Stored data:
*** Begin section ***
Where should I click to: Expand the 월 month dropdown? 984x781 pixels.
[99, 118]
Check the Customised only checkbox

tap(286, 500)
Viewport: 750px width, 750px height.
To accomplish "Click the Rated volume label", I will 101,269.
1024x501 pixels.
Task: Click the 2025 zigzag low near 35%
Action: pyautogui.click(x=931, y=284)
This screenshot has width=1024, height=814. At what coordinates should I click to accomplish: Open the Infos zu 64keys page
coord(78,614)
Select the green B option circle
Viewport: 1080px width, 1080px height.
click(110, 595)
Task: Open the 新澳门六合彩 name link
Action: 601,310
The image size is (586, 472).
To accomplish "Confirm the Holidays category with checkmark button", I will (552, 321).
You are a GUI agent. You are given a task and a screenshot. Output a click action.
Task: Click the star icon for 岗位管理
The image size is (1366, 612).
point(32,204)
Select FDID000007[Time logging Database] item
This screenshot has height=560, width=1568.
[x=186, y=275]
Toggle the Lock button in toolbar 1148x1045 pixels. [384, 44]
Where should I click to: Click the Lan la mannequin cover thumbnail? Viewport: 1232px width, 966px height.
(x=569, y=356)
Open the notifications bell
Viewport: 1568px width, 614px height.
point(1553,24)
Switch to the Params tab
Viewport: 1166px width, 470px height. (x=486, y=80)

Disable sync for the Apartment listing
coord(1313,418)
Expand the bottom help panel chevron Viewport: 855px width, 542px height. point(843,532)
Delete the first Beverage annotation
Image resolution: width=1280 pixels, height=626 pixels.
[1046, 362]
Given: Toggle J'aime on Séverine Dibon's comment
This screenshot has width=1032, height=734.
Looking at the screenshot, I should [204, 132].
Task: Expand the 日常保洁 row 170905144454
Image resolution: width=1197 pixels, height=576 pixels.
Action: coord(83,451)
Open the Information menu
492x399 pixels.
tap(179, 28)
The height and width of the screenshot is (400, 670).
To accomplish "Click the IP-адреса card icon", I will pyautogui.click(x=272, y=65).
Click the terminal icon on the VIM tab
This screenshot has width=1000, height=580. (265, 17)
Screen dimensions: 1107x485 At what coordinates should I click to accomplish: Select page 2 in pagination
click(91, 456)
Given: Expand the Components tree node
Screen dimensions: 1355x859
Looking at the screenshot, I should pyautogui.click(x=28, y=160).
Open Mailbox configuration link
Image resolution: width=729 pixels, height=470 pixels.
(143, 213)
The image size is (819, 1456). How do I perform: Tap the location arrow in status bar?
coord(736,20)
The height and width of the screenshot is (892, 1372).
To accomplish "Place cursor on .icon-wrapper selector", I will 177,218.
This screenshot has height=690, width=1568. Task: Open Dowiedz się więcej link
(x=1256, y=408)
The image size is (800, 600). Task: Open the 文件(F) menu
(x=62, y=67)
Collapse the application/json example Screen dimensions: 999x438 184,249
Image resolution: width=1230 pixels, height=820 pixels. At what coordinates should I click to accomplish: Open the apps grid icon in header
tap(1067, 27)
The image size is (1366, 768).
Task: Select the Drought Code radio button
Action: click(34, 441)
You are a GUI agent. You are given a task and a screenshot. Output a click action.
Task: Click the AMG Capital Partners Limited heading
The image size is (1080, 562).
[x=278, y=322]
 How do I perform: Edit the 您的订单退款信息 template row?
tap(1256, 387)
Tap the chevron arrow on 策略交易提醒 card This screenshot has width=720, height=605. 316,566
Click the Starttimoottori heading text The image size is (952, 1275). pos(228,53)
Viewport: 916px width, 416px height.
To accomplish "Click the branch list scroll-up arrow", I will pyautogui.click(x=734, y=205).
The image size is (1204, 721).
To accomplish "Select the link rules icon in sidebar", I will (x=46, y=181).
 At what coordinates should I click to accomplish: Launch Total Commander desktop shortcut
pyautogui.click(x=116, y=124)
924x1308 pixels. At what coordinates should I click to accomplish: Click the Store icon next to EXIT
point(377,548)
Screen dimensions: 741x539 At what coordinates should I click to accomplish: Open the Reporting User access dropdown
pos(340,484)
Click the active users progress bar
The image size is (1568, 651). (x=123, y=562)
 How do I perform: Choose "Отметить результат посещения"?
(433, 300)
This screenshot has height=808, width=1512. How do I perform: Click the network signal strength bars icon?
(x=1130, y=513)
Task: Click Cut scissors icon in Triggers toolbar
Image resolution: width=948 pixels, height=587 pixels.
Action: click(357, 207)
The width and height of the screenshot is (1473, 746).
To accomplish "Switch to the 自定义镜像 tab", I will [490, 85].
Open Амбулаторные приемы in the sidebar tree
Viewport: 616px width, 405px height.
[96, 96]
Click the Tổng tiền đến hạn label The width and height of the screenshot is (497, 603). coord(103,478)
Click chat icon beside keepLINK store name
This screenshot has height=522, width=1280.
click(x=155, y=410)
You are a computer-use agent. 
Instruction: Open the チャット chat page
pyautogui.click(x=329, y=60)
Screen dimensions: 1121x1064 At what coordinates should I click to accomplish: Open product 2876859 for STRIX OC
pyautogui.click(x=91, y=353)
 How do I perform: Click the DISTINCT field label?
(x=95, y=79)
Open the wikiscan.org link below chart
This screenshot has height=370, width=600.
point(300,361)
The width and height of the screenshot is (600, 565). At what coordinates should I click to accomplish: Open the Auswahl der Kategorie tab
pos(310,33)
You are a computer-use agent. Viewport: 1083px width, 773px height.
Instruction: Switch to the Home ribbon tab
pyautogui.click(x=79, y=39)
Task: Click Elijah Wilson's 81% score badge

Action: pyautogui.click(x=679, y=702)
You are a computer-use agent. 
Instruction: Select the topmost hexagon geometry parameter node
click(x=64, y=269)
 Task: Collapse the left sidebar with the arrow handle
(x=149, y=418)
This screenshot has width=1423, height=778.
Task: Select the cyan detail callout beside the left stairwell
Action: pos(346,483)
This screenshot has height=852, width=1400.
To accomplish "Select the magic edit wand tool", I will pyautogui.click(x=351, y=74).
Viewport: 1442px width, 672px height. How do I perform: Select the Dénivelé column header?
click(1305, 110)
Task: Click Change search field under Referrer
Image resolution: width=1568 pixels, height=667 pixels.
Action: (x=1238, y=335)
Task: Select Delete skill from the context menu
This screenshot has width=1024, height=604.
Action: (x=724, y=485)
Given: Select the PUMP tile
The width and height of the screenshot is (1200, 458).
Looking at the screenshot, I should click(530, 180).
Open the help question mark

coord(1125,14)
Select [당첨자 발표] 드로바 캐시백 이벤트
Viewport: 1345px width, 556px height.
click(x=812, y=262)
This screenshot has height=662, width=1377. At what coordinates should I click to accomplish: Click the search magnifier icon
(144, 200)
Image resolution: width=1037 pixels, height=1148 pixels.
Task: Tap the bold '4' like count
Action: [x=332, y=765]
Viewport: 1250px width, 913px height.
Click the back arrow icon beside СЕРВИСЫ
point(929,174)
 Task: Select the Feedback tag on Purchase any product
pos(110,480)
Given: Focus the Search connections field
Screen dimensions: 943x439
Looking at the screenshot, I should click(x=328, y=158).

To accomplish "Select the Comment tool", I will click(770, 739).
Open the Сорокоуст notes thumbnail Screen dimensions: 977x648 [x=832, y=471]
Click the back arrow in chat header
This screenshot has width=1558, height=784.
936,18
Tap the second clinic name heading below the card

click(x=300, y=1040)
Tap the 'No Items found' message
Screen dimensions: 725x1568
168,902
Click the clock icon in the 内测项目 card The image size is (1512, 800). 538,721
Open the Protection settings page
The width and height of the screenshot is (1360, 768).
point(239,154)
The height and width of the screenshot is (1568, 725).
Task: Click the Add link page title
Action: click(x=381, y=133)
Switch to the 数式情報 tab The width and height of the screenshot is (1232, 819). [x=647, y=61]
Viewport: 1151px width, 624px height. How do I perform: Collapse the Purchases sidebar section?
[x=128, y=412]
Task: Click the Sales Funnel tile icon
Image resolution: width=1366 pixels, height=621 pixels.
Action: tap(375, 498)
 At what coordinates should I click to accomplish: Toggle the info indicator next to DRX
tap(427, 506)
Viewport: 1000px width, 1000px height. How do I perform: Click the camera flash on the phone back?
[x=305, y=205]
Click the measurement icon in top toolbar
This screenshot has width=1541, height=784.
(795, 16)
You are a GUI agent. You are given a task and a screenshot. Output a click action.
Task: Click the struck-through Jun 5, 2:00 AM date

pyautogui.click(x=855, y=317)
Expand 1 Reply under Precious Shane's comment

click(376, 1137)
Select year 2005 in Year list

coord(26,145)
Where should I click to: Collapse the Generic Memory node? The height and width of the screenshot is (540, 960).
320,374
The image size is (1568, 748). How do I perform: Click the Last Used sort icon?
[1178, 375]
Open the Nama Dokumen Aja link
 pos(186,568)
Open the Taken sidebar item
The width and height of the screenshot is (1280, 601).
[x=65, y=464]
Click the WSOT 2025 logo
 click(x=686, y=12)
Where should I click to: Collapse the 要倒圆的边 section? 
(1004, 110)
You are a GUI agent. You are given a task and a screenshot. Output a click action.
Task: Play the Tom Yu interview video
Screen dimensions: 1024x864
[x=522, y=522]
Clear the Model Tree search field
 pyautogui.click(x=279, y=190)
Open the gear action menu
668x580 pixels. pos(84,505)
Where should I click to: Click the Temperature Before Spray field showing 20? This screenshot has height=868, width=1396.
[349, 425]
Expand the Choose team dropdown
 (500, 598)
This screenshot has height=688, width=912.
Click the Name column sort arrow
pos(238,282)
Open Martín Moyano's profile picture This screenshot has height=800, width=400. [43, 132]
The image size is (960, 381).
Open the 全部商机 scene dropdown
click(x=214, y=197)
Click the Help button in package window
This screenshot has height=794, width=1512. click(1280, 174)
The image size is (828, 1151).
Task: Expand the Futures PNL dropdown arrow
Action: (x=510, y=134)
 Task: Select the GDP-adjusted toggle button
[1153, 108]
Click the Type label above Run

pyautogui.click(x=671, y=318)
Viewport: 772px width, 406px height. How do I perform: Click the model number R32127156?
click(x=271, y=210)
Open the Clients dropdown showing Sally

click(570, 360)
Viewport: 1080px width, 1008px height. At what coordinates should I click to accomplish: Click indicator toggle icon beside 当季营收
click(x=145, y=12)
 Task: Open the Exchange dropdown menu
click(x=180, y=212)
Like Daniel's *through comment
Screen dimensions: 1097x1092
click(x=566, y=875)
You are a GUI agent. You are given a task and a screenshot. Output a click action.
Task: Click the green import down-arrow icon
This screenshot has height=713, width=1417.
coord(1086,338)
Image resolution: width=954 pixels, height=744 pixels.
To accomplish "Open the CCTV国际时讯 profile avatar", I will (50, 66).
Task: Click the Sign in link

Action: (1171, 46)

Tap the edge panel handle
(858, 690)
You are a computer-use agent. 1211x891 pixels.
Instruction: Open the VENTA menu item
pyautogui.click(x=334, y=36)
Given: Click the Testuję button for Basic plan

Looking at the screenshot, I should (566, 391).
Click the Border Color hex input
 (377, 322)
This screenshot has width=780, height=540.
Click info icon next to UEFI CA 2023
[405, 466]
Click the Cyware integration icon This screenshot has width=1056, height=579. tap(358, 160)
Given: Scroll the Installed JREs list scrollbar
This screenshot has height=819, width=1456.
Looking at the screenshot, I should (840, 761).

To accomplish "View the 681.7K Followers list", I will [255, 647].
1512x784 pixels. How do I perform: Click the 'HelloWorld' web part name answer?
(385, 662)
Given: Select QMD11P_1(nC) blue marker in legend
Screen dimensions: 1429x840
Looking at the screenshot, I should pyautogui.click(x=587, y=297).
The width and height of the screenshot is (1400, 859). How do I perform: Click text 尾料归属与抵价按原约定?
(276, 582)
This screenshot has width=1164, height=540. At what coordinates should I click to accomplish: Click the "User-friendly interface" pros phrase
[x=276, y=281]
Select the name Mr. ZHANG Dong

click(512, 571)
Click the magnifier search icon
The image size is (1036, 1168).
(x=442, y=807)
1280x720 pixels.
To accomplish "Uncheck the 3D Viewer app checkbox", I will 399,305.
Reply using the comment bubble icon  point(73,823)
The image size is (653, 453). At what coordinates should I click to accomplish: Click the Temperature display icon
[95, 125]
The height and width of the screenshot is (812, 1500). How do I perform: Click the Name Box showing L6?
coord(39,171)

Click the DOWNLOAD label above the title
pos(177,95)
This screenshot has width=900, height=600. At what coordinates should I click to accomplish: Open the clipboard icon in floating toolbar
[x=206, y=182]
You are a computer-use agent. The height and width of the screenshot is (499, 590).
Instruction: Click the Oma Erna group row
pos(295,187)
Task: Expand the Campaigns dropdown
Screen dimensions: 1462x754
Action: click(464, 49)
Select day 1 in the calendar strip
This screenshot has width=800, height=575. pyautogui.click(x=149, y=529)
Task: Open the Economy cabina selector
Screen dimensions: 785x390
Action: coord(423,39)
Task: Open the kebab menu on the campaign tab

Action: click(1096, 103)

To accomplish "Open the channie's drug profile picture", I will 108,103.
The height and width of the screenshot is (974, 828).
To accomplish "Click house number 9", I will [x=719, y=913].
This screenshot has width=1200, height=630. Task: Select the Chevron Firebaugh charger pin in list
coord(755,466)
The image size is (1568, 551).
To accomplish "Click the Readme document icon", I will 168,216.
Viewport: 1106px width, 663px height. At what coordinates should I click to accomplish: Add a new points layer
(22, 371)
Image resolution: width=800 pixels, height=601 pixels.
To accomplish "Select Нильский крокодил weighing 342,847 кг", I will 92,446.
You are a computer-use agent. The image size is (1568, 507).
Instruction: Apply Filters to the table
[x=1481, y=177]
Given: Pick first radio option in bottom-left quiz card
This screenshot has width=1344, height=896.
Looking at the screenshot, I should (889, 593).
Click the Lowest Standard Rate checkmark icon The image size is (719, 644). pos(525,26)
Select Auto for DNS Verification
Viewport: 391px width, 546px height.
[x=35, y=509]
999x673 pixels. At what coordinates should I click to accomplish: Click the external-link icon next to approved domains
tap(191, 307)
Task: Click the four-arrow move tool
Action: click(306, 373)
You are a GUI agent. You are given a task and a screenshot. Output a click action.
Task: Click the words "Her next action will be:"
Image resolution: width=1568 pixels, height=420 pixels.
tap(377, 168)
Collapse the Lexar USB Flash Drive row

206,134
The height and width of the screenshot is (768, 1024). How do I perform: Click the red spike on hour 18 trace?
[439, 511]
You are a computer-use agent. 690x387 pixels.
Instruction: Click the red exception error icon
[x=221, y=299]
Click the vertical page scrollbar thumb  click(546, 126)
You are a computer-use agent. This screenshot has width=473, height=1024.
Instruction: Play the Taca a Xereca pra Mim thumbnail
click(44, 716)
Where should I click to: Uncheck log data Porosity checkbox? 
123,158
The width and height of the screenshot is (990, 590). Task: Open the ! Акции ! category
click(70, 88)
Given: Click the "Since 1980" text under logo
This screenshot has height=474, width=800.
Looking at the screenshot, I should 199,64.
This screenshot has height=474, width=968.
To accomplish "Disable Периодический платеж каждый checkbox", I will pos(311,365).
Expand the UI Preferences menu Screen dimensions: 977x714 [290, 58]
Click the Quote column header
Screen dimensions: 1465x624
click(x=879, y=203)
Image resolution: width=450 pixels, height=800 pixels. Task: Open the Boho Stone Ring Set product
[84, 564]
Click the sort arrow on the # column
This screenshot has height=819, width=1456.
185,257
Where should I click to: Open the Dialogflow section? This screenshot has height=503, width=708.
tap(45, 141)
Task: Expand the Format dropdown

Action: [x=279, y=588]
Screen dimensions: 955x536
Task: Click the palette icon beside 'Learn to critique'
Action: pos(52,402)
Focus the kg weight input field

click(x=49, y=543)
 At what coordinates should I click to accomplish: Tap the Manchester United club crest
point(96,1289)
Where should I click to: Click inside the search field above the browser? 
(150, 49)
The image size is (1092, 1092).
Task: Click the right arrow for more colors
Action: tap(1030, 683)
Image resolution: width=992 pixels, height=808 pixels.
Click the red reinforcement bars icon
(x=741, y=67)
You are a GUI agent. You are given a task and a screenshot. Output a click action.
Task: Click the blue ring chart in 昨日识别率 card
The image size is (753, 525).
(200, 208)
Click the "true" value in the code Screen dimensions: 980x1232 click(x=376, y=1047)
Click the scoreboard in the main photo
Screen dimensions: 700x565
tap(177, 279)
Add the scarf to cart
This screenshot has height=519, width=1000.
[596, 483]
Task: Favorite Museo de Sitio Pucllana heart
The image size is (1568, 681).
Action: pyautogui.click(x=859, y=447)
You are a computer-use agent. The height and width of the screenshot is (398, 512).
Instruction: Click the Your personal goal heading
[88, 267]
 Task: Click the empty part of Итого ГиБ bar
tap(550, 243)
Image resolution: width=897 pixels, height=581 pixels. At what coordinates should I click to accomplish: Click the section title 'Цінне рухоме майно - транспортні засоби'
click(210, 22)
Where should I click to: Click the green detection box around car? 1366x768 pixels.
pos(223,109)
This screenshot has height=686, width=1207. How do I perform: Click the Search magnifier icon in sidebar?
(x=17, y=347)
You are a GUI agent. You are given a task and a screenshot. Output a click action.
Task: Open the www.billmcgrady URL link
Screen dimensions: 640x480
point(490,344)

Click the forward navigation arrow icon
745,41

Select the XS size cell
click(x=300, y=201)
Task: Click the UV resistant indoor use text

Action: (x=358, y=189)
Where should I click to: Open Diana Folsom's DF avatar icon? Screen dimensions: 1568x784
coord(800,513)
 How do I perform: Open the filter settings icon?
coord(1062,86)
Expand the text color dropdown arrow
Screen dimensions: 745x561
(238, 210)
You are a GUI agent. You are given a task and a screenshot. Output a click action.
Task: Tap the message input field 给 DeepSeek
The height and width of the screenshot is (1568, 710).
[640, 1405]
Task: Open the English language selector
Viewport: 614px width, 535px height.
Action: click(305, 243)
*** End section ***
=== Required work ===
The expected answer is a copy of each line in the records that holds the word "picture".

=== Solution below ===
Open Martín Moyano's profile picture This screenshot has height=800, width=400. [43, 132]
To accomplish "Open the channie's drug profile picture", I will 108,103.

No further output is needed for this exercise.